▶ [Text provided]:

Handwriting appears to help you to more deeply encode (that is, convert into neural memory structures) what you are trying to learn. The more neural hooks you can build by evoking the senses, the easier it will be for you to recall the concept and what it means. Creating flashcards is a useful technique to help you remember. By increasing your spacing as you become more certain of mastery, you will lock the material more firmly into place Repetition is needed so your metabolic vampires—natural dissipating processes—don't suck the memories away. Your working memory is centered out of the prefrontal cortex, although there are also connections to other parts of your brain so you can access long-term memories. To help with moving something into long term memory, use a technique called "spaced repetition." This technique involves repeating what you are trying to retain, but what you want to do is to space this repetition out—repeating a new vocabulary word or problem-solving technique, for example, over a number of days.

Memory palace technique

Imagine a place you are very familiar with (your "palace") and then deposit memorable versions of the item on your list in various locations in your palace. Useful for memorizing lists Using these memory techniques allows you to more deeply internalize the information you are using, allowing you to use it much more effectively than if you were to simply try to memorize it by repeating it many times.

Imposter syndrome

Imposter syndrome involves frequent feelings of inadequacy. Getting a good grade on a test but being convinced that it was luck and that you are sure to fail the next test and be exposed as a fraud, is a good example of the impostor syndrome.

Chunk truths

Improvising a new sentence in a new language you are learning involves the ability to creatively mix together various complex minichunks and chunks (sounds and words) that you have mastered in the new language. Chunks can help you understand new concepts. This is because when you grasp one chunk, you will find that that chunk can be related in surprising ways to similar chunks not only in that field, but also in very different fields. The best chunks are ones that are so well-ingrained that you don't have to consciously think about connecting the neural pattern together. That, actually, is the point of making complex ideas, movements or reactions into a single chunk.

Good study habits

Interleave your learning by alternating your practice with different types of problems--don't waste study time by simply repeating the same technique over and over again. Space out study sessions with smaller bits of information to be mastered in each session.

Short term memory

Is like an inefficient mental blackboard

Einstellung

Is when your initial thought, an idea you already have in mind, or a neural pattern you've already developed and strengthened, prevents a better idea or solution from being found, or keeps you from being flexible enough to accept new, better, or more appropriate solutions.

Context

Is where bottom up and top down learning meet.

Zombie mode

It refers to the relaxed state your mind enters when you are performing common and habitual tasks. Examples of zombie states and habitual behavior include riding a bike, getting dressed in the morning, and being able to back your car out of a driveway (if you are familiar and comfortable with driving).

4 cues for habitual reaction (zombie mode)

Location, time, how you feel, reaction (either to other people or to something that just happened)

▶ [Recorded data]:
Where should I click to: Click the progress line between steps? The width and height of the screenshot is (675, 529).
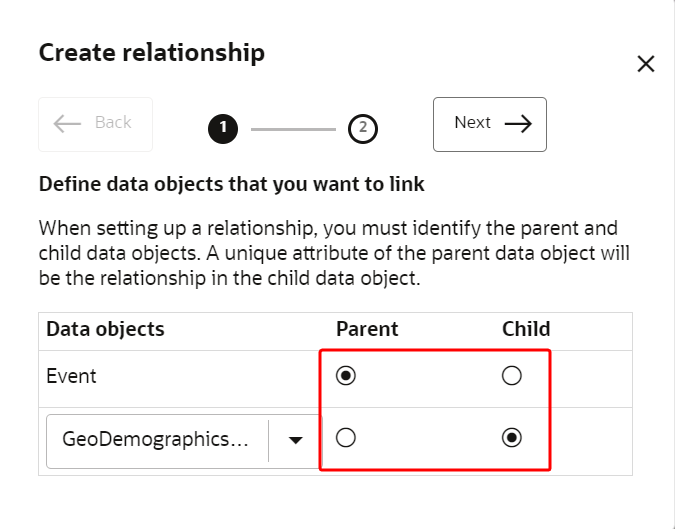[x=293, y=128]
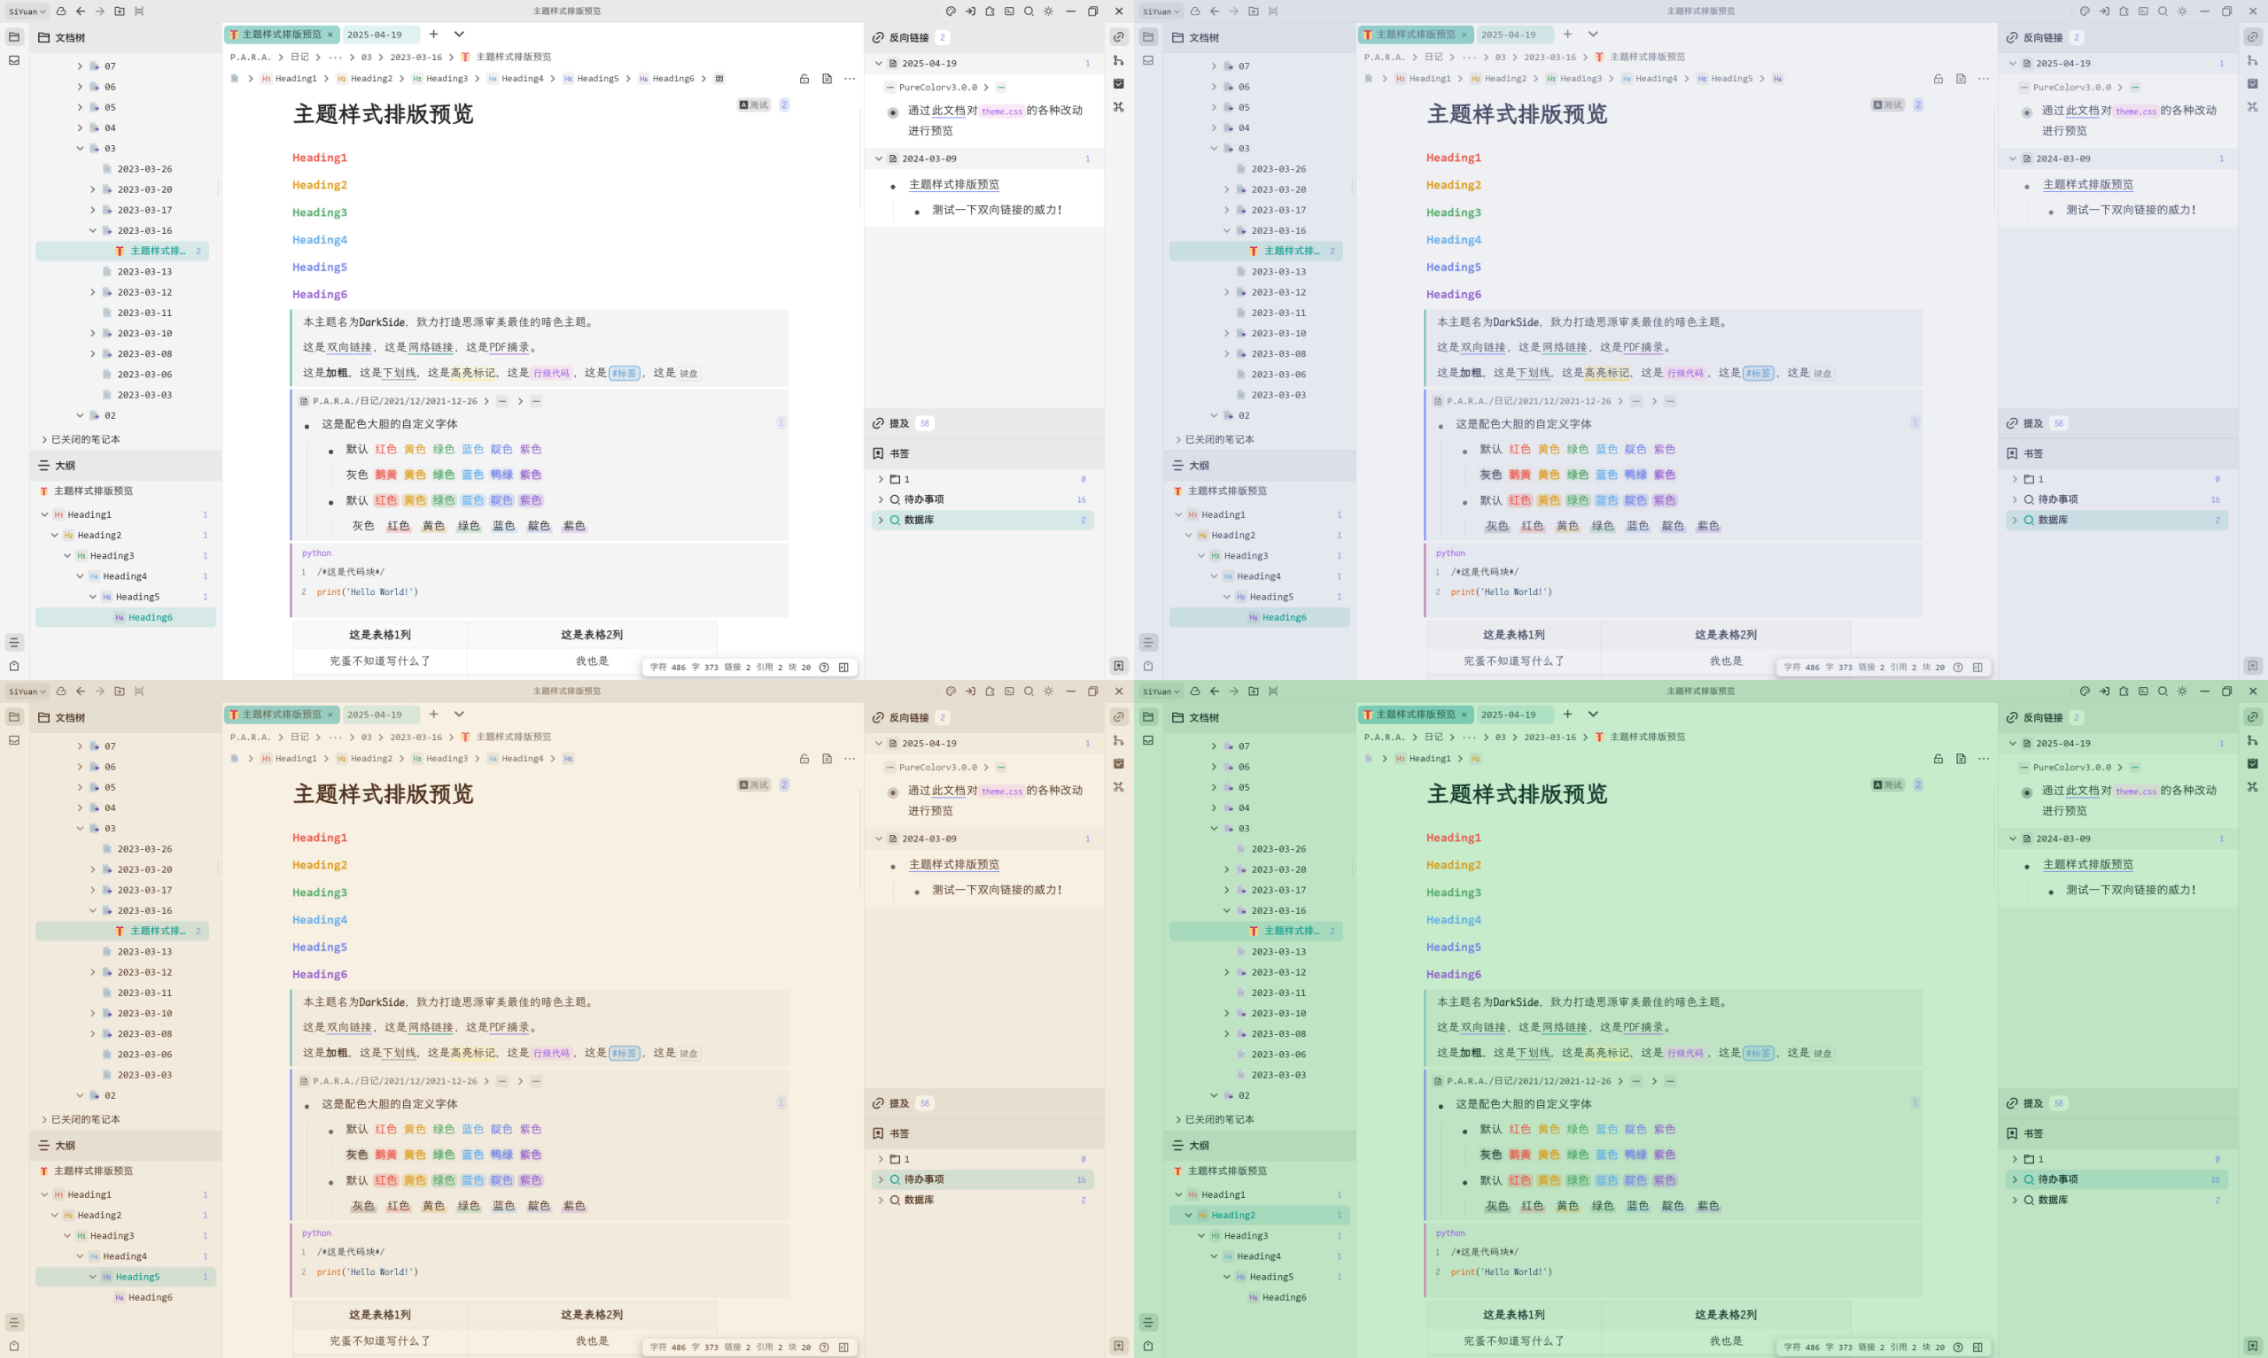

▶ [To be done]: Pick up the notes on learning and memory after their last line and continue them in the same style. The material has nothing to do with the notes on learning and memory.

▶ [Final answer]:
Truths about learning

Mastering a new subject means learning not only the basic chunks, but also learning how to select and use different chunks. Interleaving your studies—making a point to review for a test, for example, by skipping around through problems in the different chapters and materials—can sometimes seem to make your learning more difficult. But in reality, it helps you learn more deeply. Although practice and repetition are important in helping build solid neural patterns to draw on, it's interleaving that starts building flexibility and creativity. It's where you leave the world of practice and repetition and begin thinking more independently. Our brain uses two very different processes for thinking—the focused and diffuse modes. You generally toggle back and forth between these modes, using one or the other. "Spaced repetition" is an effective learning technique.

Illusion of competence truths

Merely glancing at a solution and thinking you truly know it yourself is one of the most common illusions of competence in learning. Recall—simply looking away from the material and attempting to recall the main ideas—is a more effective study technique than rereading the material.

Metaphor and analogy

Metaphors and analogies, as well as stories, can sometimes be useful for getting people out of Einstellung—being blocked by thinking about a problem in the wrong way Metaphors and visualization—being able to see something in your mind's eye—have been especially helpful, not only in art and literature, but also in allowing the scientific and engineering world to make progress. A metaphor is just a way of realizing that one thing is somehow similar to another. Metaphors are never perfect, but they can be vitally important in giving a physical understanding of the central idea behind the process or concept that you are trying to understand.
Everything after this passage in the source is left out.